(TASK OBJECTIVE): Print the records below word for word, keeping every line as it stands.

━━━━━ DATA PROVIDED ━━━━━

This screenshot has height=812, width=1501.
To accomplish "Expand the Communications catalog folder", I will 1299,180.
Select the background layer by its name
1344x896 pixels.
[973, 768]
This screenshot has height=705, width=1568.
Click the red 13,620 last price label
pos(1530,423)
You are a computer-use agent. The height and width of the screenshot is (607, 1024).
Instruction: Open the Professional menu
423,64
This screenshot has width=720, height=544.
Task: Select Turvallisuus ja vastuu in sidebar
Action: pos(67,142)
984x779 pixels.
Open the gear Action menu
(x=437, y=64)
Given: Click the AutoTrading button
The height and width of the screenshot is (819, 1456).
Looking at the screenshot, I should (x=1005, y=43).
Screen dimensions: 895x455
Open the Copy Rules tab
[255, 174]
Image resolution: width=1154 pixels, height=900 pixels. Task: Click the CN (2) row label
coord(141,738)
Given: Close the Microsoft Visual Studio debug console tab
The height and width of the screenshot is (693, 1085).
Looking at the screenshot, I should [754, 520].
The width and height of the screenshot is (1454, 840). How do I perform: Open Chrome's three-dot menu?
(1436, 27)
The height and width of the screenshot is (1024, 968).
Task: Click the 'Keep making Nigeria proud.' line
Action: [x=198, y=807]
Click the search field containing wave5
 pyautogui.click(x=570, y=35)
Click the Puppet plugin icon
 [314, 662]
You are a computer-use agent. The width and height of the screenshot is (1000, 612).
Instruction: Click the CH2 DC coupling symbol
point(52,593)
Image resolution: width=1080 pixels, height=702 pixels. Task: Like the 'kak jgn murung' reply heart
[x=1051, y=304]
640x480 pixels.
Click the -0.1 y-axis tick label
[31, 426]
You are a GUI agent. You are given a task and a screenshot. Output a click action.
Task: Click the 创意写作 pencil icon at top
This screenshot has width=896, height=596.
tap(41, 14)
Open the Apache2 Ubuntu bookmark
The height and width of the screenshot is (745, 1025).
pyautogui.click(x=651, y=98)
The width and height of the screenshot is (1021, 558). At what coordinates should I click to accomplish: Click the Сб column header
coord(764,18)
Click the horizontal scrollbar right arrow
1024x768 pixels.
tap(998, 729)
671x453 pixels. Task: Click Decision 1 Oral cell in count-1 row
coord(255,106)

━━━━━

(EXERCISE RESULT):
This screenshot has height=812, width=1501.
To accomplish "Expand the Communications catalog folder", I will 1299,180.
Select the background layer by its name
1344x896 pixels.
[973, 768]
This screenshot has height=705, width=1568.
Click the red 13,620 last price label
pos(1530,423)
You are a computer-use agent. The height and width of the screenshot is (607, 1024).
Instruction: Open the Professional menu
423,64
This screenshot has width=720, height=544.
Task: Select Turvallisuus ja vastuu in sidebar
Action: pos(67,142)
984x779 pixels.
Open the gear Action menu
(x=437, y=64)
Given: Click the AutoTrading button
The height and width of the screenshot is (819, 1456).
Looking at the screenshot, I should (x=1005, y=43).
Screen dimensions: 895x455
Open the Copy Rules tab
[255, 174]
Image resolution: width=1154 pixels, height=900 pixels. Task: Click the CN (2) row label
coord(141,738)
Given: Close the Microsoft Visual Studio debug console tab
The height and width of the screenshot is (693, 1085).
Looking at the screenshot, I should [754, 520].
The width and height of the screenshot is (1454, 840). How do I perform: Open Chrome's three-dot menu?
(1436, 27)
The height and width of the screenshot is (1024, 968).
Task: Click the 'Keep making Nigeria proud.' line
Action: [x=198, y=807]
Click the search field containing wave5
 pyautogui.click(x=570, y=35)
Click the Puppet plugin icon
 [314, 662]
You are a computer-use agent. The width and height of the screenshot is (1000, 612).
Instruction: Click the CH2 DC coupling symbol
point(52,593)
Image resolution: width=1080 pixels, height=702 pixels. Task: Like the 'kak jgn murung' reply heart
[x=1051, y=304]
640x480 pixels.
Click the -0.1 y-axis tick label
[31, 426]
You are a GUI agent. You are given a task and a screenshot. Output a click action.
Task: Click the 创意写作 pencil icon at top
This screenshot has width=896, height=596.
tap(41, 14)
Open the Apache2 Ubuntu bookmark
The height and width of the screenshot is (745, 1025).
pyautogui.click(x=651, y=98)
The width and height of the screenshot is (1021, 558). At what coordinates should I click to accomplish: Click the Сб column header
coord(764,18)
Click the horizontal scrollbar right arrow
1024x768 pixels.
tap(998, 729)
671x453 pixels. Task: Click Decision 1 Oral cell in count-1 row
coord(255,106)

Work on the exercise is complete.